Rewrite the data from the line holding "Image resolution: width=1318" through the end, inclusive, replacing "location" with "position" and leaving everything else unchanged. Omit the pictures from your answer.

┄┄┄┄┄┄

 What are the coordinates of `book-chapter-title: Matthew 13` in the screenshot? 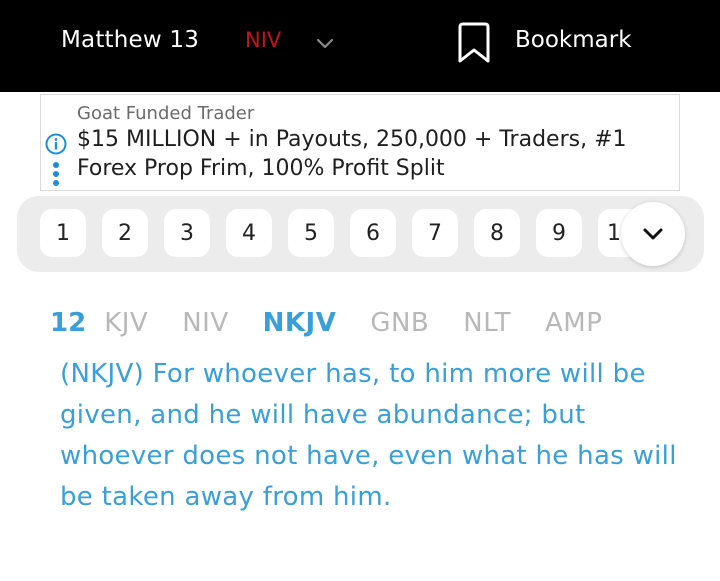 It's located at (130, 40).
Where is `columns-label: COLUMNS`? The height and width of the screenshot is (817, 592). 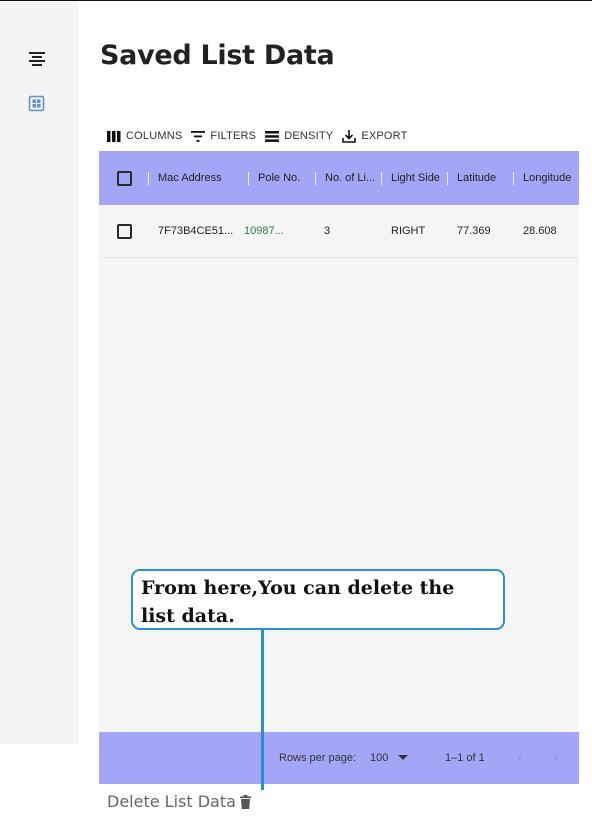
columns-label: COLUMNS is located at coordinates (154, 136).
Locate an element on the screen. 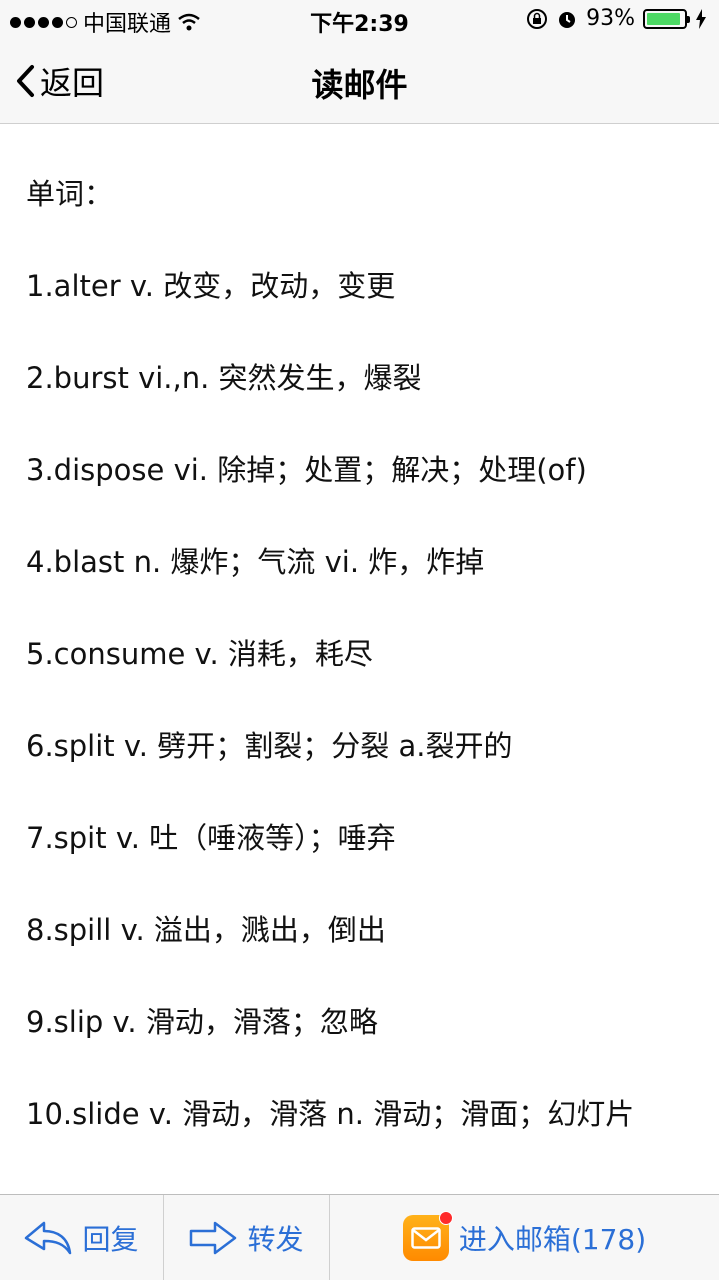 Image resolution: width=719 pixels, height=1280 pixels. email-line: 2.burst vi.,n. 突然发生，爆裂 is located at coordinates (224, 378).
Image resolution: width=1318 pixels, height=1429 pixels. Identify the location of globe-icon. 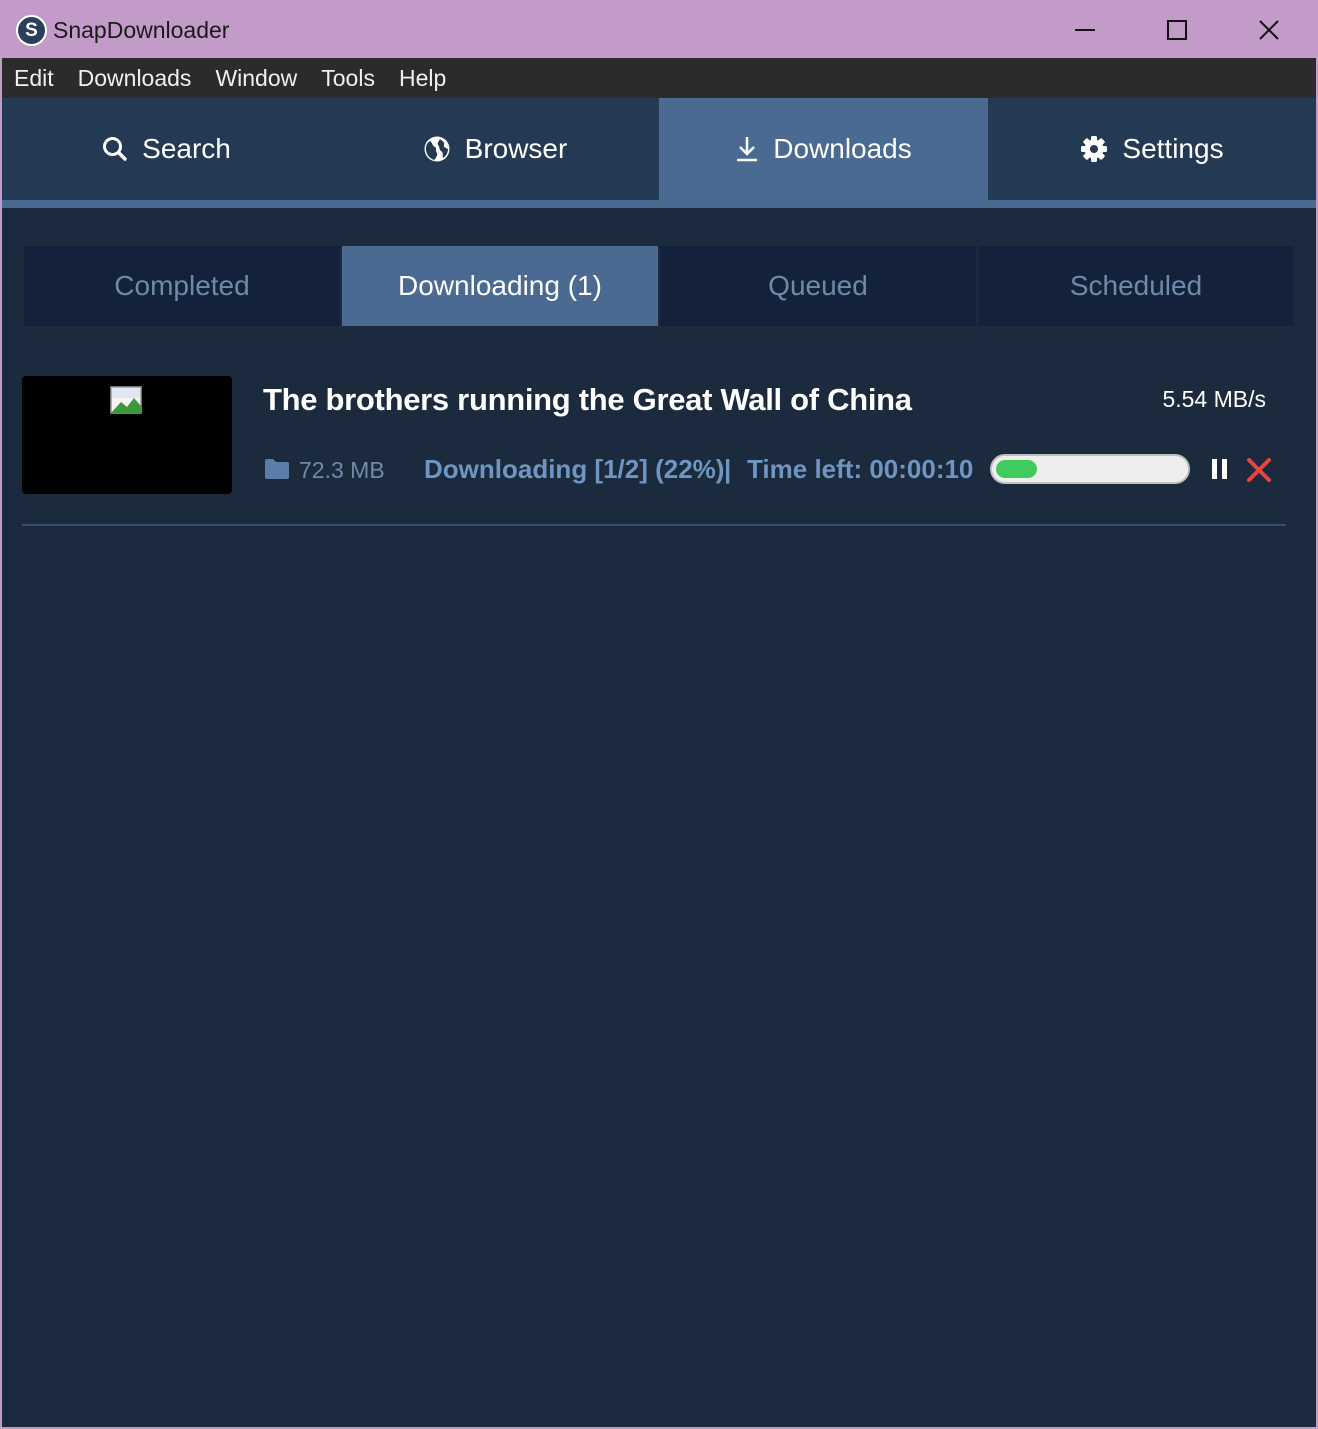
(437, 149).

┄┄┄┄┄┄

Exercise output:
Image resolution: width=1318 pixels, height=1429 pixels. Identify the position of globe-icon. 
(437, 149).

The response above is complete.